Appeal Group

The Appeal Group was a small group of Marxist–Leninists who broke away from the Communist Party of Great Britain (CPGB) in 1971 on the basis that the CPGB had abandoned revolutionary Marxism–Leninism and that, after many attempts, it was impossible to change it from within except by breaking the rules. The group lasted for about five or six years. All its publications were lodged with the British Library.

Problems with the CPGB

The roots of the Appeal Group went back to the early 1950s, when the Bexley branch of the CPGB, led by Eddie Jackson, challenged the introduction of the British Road to Socialism and Rule 2(b) in the party’s rule book.[1] The British Road replaced the former party programme, For a Soviet Britain, and was a programme for achieving socialism in Britain through the election of a socialist government to Parliament without a revolution. Rule 2(b) set this aim as a rule and outlawed any promotion of other perspectives by party members.

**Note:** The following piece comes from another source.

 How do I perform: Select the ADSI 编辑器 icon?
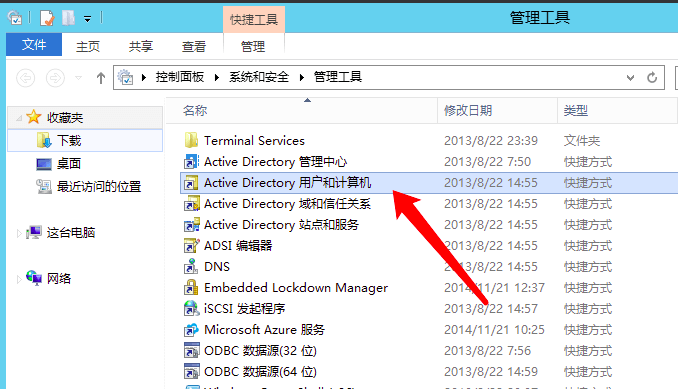[x=191, y=246]
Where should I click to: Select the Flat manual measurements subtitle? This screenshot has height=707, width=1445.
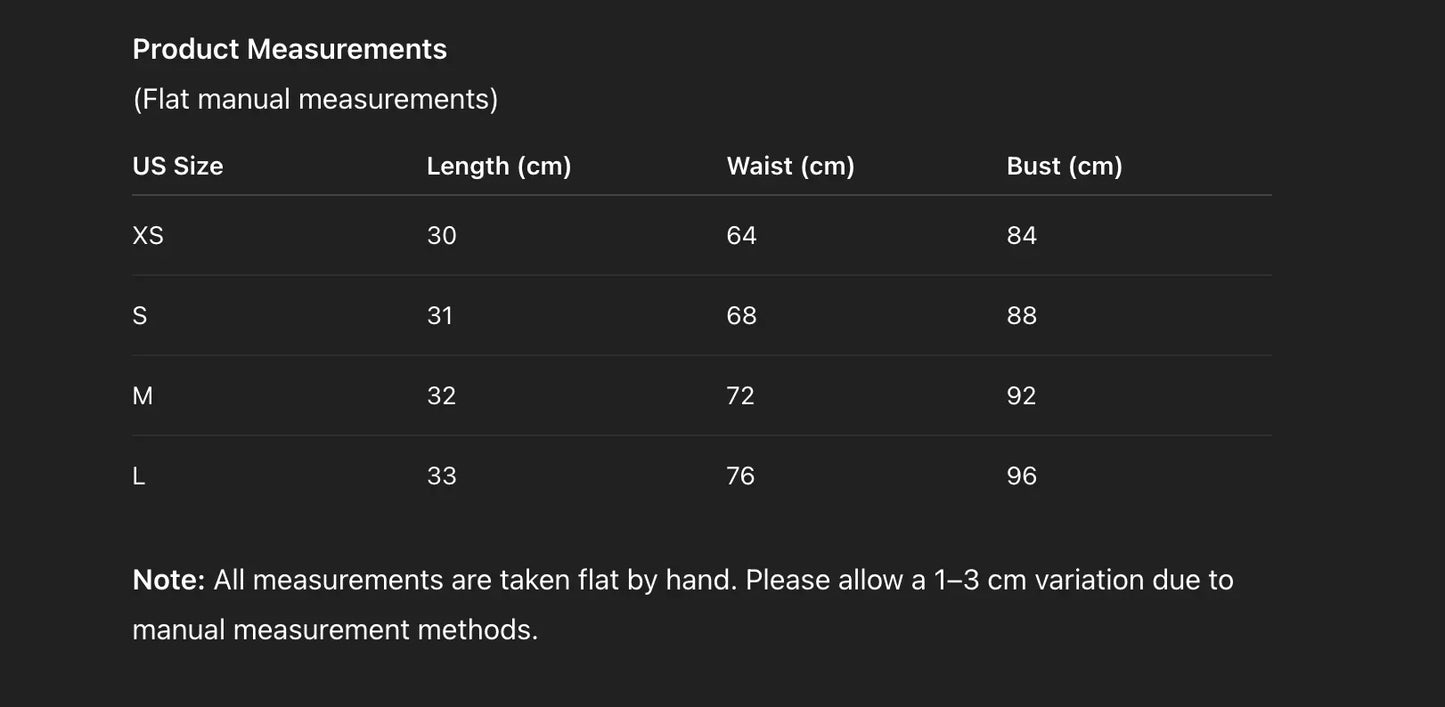coord(315,99)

Some older CPGB members who opposed these revisionist changes found themselves in a minority and isolated. The party’s strict democratic centralism forbade them to communicate their concerns about the direction the party was taking except through the district and central congresses. The Bexley branch in particular submitted amendments on Rule 2(b) to these bodies, without success. On occasions the venue of the Kent district congress was changed and the district secretary “forgot” to inform the Bexley comrades, and names of nominated comrades were “accidentally” left off ballot papers. The leadership and suppressed critical discussion of its policies, with the notable exception of executive committee member Brian Behan, who argued for Bexley’s views to be heard and discussed. In 20 years the branch was only ever allowed five minutes of open discussion time at a Party congress, and this was scheduled on a Saturday just after the lunch break when the hall was almost deserted as delegates lingered in the pub.

Appeal and split

Eddie Jackson despaired of changing the party from within. In 1971, the Bexley branch submitted its usual amendment to Rule 2(b), but this time Jackson and a small group of comrades backed it up with a lengthy polemical document, the "Appeal to Delegates"[1] after which the later Appeal Group was named, and distributed it to delegates at the congress.

After being expelled from the party, the members of the Appeal Group aimed to recruit supporters from inside and outside the CPGB to fight on an anti-revisionist platform. They met up to four times a week in a council flat overlooking Charlton Athletic football ground for several years. In its first years the group grew a little, but there were never more than about 30 members at any one time, though well over 100 people, from all around the country, had some brief association with it. Some of these later went on to be involved with the New Communist Party and other break-aways from the CPGB.

Actions

Meetings were dominated by deep theoretical discussions, focused at first on Lenin’s "One Step Forward, Two Steps Back" and the dialectics of political processes, and led by Eddie Jackson. Jackson was a self-taught engineer with a deep distrust of middle-class intellectuals, whom he blamed for the revisionism of the old party. The group issued a number of pamphlets and a monthly paper, The Appeal, which ran up to five issues.

The discovery of revisionism within English-language publications from the Soviet Union had a demoralising effect on the group. Jackson’s increasing paranoia about infiltration and his distrust of newcomers also drove away many potential supporters, and the group dwindled and faded away.

References

  1. Parker, Lawrence (2014). "Opposition in slow motion: The CPGB's 'anti-revisionists' in the 1960s and 1970s". In Evan Smith; Matthew Worley (eds.). Against the Grain: The British Far Left from 1956. Manchester and New York: Manchester University Press. pp. 101–103. ISBN 9780719095900. OL 31938432M.